### Task prompt
Produce a word-for-word copy of the line that contains "Given: Click the browser back arrow" and each line after it through the end of the material, omitting pictures and all other lines.

### Material for this task
--- --- ---

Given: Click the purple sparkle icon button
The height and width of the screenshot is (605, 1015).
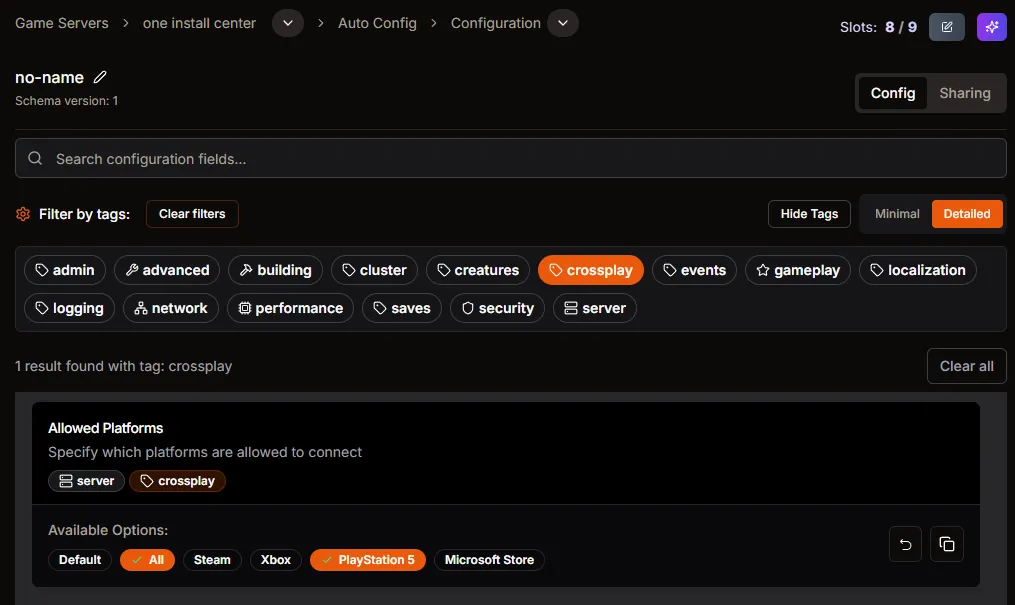Looking at the screenshot, I should (991, 27).
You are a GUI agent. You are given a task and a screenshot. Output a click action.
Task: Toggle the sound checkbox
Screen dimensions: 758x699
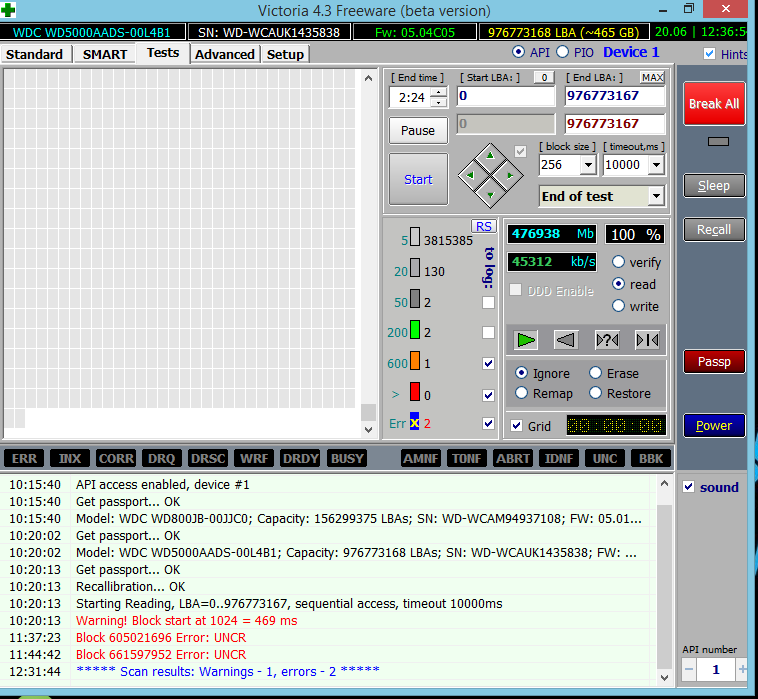coord(688,487)
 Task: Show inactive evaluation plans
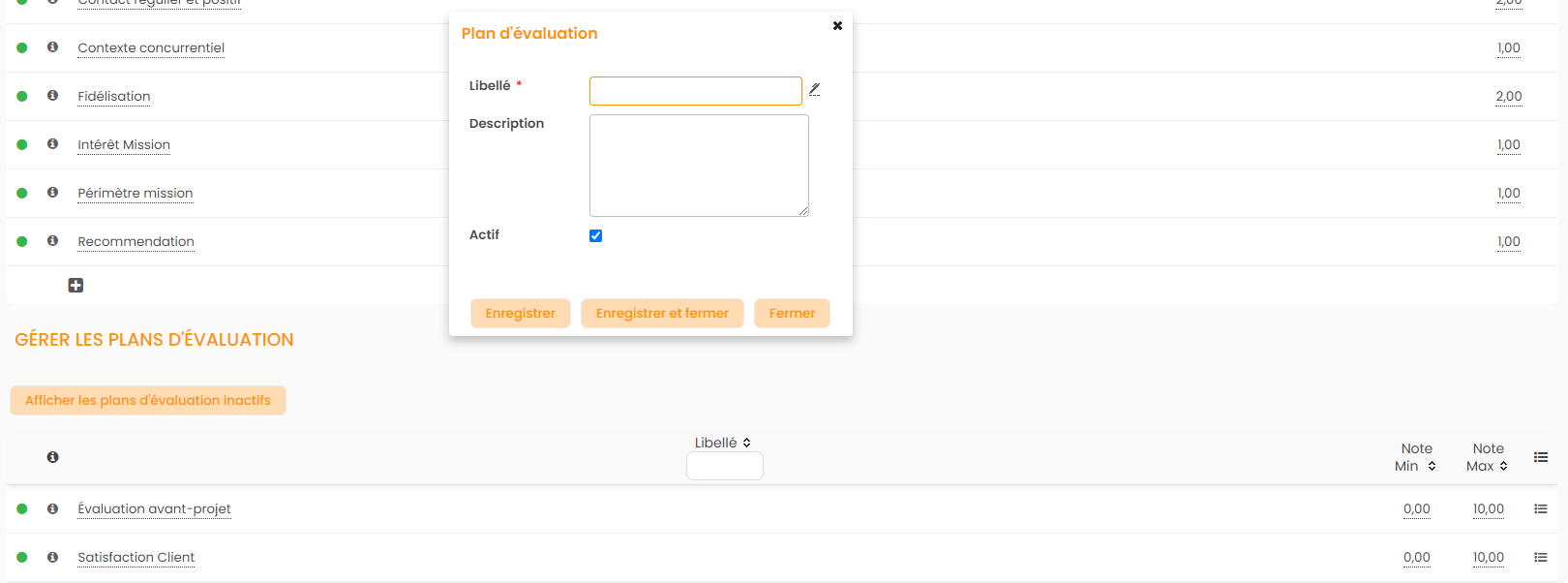148,400
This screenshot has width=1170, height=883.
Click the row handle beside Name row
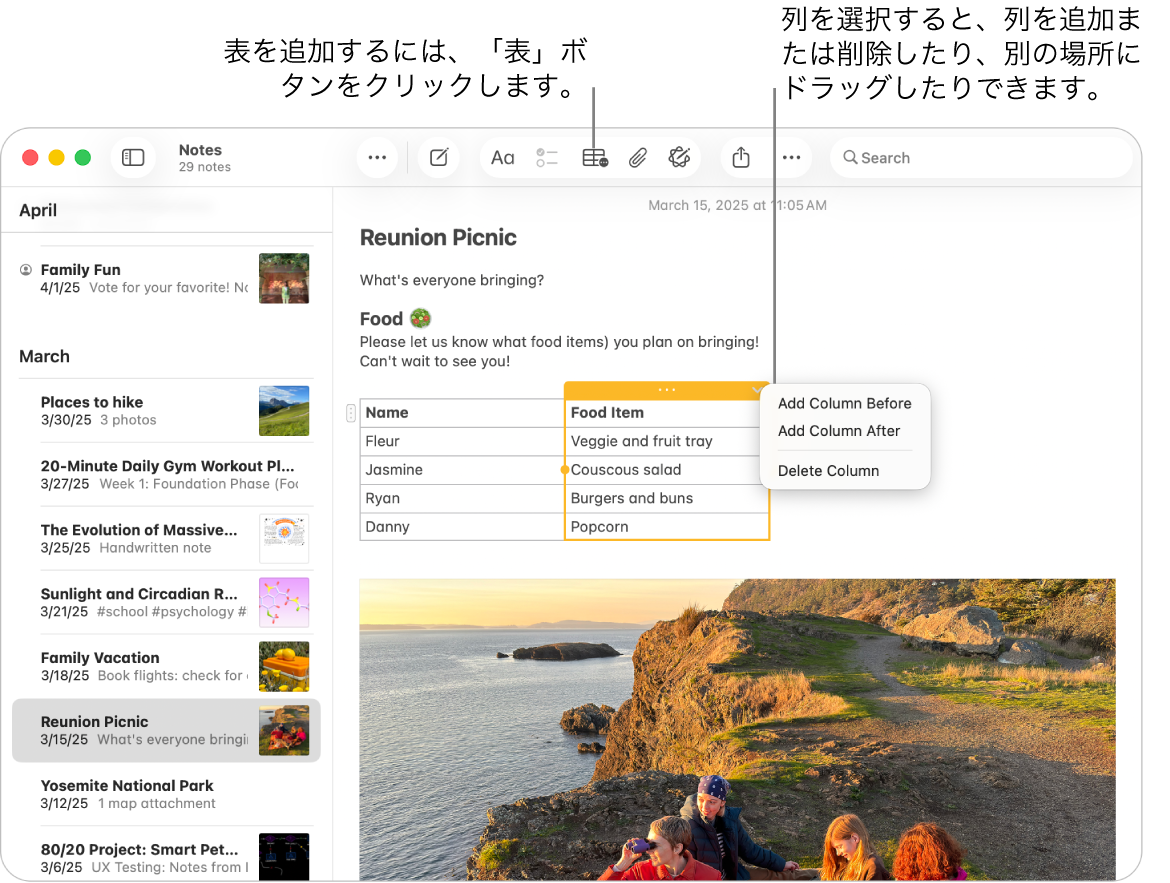(350, 413)
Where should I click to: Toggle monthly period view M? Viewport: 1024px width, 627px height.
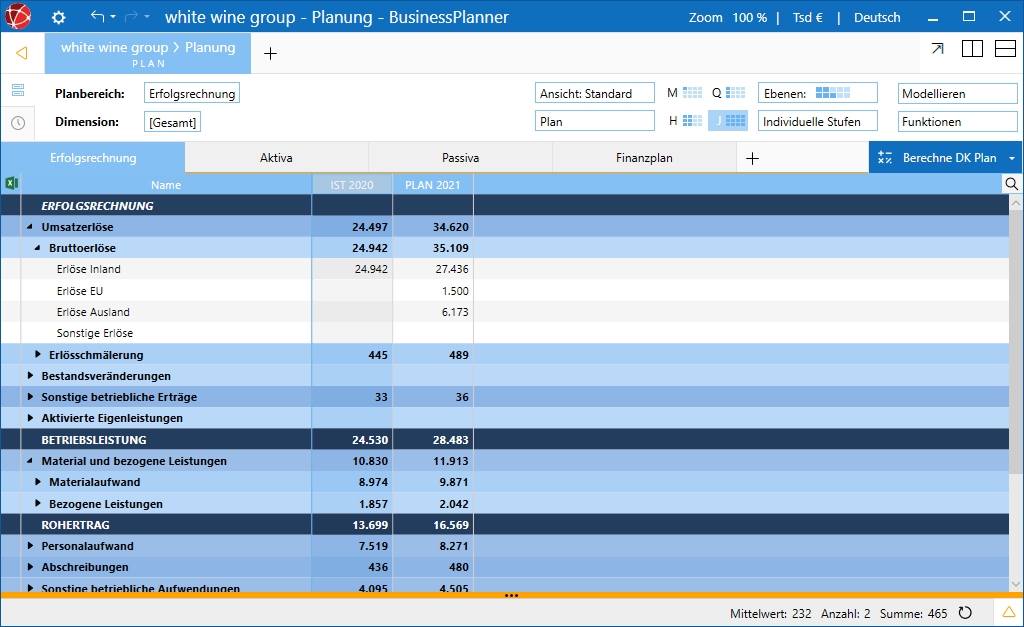tap(685, 93)
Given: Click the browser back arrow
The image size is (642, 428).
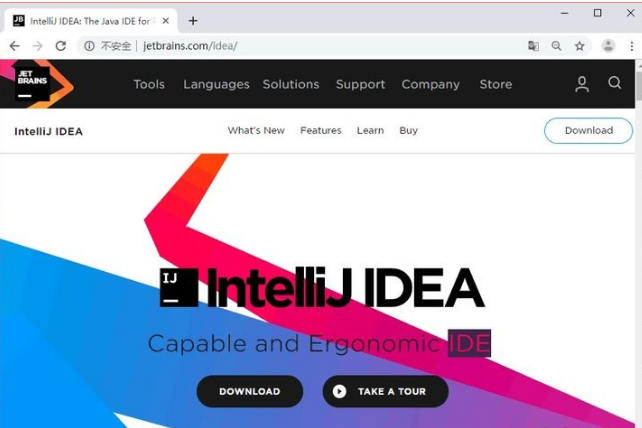Looking at the screenshot, I should pos(15,46).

--- --- ---

### Output for this exercise
Given: Click the browser back arrow
The image size is (642, 428).
Looking at the screenshot, I should pos(15,46).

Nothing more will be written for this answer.